Выйдя со станции в Филадельфии, поезд начал ускорять ход, и теперь я понял, почему кондуктор говорил о самоубийстве. Поезд шел все быстрее и быстрее. Это был товарный поезд прямого сообщения, и ничто не могло остановить его. На этом участке Пенсильванской дороги рядом бегут четыре колеи, и моему восточному поезду не нужно было скрещиваться с западными поездами или бояться, что его нагонит восточный экспресс. Ему была отведена особая колея. Положение мое было крайне опасным. Я стоял на узеньких выступах, отчаянно упираясь ладонями рук в плоскости перпендикулярных стенок двух вагонов. А вагоны эти двигались, и двигались индивидуально — дерг вверх, дерг вниз, дерг вперед, дерг назад! Видели ли вы когда-нибудь циркового наездника, когда он стоит на двух бегущих лошадях, ногой на каждой лошади? Вот это самое проделывал и я, но только с некоторыми различиями. Цирковой наездник держится за поводья, у меня в руках не было ничего; он опирается всей широкой подошвой своих ног, а я стоял на кончиках пальцев. Он сгибает ноги и тело, приобретая устойчивость свода и пользуясь низким положением центра тяжести, тогда как я должен был стоять отвесно и держать ноги вытянутыми; он едет лицом вперед, тогда как мне приходилось держать голову повернутой в сторону. И, наконец, упав, он может только покатиться по мягким опилкам, тогда как я был бы размолот в кашу колесами.

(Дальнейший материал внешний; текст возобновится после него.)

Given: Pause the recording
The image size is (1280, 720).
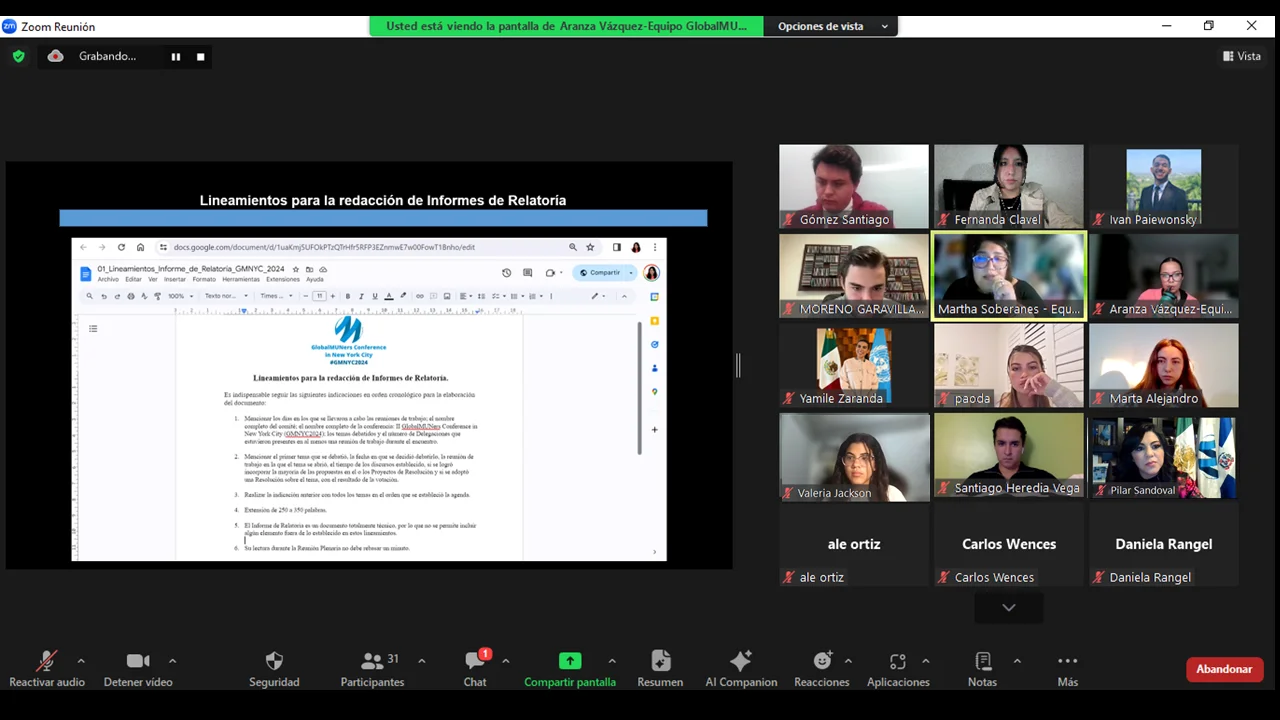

А поезд летел с ревом и визгом, бешено качаясь на закруглениях, с грохотом пробегая мосты; конец одного вагона подпрыгивал вверх, в то время как другой дергался вниз, или вправо в то время, как другой дергался влево. А я все время молил Небо, чтобы поезд наконец остановился! Но он не останавливался. Ему не нужно было останавливаться! В первый, последний и единственный раз на «Дороге» я получил что мне следовало. Я оставил буфера и кое-как умудрился перебраться на вагонную лесенку. Это была трудная работа, ибо никогда я еще не встречал таких скаредных вагонов, вагонов до такой степени лишенных какой бы то ни было опоры для рук и ног.
Засвистел паровоз — и я почувствовал, что скорость уменьшается. Я знал, что поезд не остановится, но решил соскочить, если ход достаточно замедлится. В этом месте полотно закруглялось, пересекая мост над каналом, и проходило через город Бристоль. Совокупность этих обстоятельств вынуждала машиниста к медленному ходу. Я уцепился за боковую лесенку и ждал. Я не знал, что мы приближаемся к Бристолю, не знал, чем было вызвано замедление хода. Я знал только, что мне нужно соскочить! Напрягая глаза, я искал в темноте перекрестка, на котором можно было бы спрыгнуть. Я довольно низко висел на лесенке. Прежде чем мой вагон попал в город, паровоз уже прошел станцию, и я почувствовал, что он ускорил ход.